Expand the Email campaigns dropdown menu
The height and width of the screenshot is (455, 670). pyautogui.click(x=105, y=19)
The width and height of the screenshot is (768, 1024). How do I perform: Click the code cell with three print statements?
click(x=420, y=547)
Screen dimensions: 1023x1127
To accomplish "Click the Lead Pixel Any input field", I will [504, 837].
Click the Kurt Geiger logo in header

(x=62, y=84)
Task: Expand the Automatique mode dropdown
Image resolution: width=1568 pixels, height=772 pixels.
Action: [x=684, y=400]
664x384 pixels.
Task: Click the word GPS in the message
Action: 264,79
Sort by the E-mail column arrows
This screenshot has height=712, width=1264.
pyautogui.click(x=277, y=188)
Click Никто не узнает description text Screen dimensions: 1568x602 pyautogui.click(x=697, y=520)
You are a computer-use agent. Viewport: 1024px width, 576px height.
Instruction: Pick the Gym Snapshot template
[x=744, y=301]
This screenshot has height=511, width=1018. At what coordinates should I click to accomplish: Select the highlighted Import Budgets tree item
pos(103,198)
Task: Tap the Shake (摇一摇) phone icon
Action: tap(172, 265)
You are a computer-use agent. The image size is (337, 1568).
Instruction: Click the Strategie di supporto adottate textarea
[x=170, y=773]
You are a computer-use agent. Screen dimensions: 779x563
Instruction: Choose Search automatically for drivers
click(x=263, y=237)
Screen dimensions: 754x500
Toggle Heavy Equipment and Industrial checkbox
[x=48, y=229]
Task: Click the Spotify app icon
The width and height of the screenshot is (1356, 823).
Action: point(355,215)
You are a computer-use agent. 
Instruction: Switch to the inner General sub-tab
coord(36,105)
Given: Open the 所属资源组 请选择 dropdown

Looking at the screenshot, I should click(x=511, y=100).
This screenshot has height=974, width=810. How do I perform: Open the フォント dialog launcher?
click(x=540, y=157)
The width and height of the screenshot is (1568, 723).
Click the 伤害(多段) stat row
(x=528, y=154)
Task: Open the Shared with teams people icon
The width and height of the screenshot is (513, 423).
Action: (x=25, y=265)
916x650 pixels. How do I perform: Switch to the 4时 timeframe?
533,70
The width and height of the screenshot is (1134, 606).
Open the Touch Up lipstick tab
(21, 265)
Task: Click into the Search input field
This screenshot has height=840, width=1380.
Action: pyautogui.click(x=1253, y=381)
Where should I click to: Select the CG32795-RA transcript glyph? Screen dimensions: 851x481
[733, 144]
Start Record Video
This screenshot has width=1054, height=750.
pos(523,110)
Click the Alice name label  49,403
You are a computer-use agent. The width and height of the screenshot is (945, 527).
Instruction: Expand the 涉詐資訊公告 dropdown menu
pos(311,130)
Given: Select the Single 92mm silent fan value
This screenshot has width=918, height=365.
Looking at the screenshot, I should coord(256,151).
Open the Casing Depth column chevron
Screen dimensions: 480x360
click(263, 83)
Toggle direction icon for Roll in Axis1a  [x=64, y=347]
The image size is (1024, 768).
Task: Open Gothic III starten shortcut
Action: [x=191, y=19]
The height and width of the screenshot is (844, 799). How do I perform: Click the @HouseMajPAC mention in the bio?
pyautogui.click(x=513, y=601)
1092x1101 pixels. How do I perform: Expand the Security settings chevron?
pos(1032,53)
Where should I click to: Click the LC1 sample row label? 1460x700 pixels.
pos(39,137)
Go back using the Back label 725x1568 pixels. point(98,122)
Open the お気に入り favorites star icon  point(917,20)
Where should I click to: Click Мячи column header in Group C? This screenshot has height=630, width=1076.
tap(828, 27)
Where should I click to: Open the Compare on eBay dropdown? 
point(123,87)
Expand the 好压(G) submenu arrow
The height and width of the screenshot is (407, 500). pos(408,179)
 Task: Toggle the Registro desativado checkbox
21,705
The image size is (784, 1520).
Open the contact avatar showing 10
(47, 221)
__________________________________________________
Activity: Search the records above for the string "input". Copy every line that contains it.

Problem solution:
To accomplish "Click the Lead Pixel Any input field", I will [504, 837].
Task: Click into the Search input field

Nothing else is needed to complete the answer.